» TASK:
Whenever a line in the data contains "with", show that line.

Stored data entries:

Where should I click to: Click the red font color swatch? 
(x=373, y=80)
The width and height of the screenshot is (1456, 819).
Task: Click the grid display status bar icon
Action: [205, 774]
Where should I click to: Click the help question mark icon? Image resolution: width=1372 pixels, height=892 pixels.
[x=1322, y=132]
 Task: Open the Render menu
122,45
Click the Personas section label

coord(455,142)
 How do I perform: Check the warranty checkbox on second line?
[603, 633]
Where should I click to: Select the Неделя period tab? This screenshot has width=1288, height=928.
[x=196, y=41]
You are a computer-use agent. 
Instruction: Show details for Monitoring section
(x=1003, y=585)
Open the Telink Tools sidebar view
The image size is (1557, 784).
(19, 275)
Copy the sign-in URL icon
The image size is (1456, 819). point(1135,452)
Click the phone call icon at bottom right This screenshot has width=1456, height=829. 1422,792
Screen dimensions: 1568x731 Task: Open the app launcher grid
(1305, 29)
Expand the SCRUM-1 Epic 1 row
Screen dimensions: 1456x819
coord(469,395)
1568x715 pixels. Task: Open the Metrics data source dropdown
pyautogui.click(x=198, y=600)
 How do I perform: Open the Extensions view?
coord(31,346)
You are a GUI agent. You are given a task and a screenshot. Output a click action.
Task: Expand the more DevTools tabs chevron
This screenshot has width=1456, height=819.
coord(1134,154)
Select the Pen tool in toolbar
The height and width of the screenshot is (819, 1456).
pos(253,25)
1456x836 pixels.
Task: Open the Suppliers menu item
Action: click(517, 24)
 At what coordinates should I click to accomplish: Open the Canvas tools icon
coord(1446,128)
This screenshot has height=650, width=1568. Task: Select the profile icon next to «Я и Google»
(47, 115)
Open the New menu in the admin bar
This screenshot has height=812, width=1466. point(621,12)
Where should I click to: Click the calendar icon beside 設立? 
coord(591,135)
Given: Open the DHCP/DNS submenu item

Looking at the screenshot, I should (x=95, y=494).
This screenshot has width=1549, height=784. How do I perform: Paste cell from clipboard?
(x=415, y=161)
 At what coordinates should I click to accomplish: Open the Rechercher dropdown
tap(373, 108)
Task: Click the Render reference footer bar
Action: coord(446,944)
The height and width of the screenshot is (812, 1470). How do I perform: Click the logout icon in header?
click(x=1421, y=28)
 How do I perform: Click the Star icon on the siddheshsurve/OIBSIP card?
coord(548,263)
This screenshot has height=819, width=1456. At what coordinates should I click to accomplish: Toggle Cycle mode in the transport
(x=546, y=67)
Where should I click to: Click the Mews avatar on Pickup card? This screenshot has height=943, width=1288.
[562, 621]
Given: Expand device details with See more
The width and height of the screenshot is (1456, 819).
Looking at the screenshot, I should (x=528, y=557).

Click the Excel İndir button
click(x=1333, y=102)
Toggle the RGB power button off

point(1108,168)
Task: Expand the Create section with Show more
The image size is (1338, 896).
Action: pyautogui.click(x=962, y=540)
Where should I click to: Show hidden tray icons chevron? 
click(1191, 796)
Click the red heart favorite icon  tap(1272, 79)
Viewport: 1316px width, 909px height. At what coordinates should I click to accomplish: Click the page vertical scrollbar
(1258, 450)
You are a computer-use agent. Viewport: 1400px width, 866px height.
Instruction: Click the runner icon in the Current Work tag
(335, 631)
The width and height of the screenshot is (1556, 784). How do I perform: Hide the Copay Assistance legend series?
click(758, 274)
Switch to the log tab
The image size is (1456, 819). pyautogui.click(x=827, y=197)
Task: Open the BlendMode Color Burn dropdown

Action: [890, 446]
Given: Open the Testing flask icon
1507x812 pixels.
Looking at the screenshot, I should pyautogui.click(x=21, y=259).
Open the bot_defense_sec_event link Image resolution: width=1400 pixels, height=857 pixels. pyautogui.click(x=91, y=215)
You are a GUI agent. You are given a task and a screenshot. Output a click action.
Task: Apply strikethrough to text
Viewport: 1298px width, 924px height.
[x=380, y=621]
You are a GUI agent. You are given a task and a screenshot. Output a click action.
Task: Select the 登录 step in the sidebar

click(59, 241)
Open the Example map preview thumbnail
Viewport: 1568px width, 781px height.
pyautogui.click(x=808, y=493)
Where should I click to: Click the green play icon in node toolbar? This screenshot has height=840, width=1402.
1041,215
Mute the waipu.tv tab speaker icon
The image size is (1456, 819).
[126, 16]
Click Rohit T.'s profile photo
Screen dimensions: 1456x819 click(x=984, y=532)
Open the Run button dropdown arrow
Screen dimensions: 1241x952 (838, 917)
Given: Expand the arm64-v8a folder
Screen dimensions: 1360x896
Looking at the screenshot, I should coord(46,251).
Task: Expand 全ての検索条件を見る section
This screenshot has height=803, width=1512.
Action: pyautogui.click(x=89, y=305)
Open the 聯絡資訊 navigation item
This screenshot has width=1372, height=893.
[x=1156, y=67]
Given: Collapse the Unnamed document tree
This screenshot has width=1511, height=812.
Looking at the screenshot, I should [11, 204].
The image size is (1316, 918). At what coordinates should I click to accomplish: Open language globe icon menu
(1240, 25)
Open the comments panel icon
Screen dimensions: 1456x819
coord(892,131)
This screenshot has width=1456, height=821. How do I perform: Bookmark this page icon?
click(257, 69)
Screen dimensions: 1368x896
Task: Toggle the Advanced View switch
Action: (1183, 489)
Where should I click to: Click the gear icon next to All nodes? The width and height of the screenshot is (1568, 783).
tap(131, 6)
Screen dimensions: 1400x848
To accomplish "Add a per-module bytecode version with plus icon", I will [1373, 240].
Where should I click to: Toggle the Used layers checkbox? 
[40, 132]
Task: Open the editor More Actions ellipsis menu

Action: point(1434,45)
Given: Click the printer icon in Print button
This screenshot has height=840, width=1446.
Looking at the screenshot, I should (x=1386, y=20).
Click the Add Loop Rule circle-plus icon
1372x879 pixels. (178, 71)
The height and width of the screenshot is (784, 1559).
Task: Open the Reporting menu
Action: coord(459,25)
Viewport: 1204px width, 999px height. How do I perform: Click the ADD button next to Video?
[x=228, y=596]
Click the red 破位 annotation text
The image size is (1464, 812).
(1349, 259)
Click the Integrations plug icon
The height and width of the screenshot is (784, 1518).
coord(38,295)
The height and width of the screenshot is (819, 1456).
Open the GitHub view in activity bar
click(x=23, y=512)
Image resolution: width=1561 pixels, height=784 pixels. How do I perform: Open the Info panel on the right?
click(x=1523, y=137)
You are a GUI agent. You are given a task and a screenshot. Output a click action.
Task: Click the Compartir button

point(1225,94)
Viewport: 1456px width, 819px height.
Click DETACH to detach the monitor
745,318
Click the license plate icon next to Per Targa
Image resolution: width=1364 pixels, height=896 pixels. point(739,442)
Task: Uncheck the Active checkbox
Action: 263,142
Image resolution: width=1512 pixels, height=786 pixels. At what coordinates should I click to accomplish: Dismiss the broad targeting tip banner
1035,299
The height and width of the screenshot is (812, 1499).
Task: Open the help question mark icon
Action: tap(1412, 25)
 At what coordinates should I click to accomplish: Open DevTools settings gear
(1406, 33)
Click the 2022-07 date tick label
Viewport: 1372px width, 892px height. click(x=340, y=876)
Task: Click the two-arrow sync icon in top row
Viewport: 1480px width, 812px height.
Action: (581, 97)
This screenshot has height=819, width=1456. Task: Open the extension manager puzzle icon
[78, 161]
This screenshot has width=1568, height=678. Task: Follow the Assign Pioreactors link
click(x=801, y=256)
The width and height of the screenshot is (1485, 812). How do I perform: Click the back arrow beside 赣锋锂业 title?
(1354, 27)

» THE ANSWER:
Given: Expand device details with See more
Task: Expand the Create section with Show more
To accomplish "Add a per-module bytecode version with plus icon", I will [1373, 240].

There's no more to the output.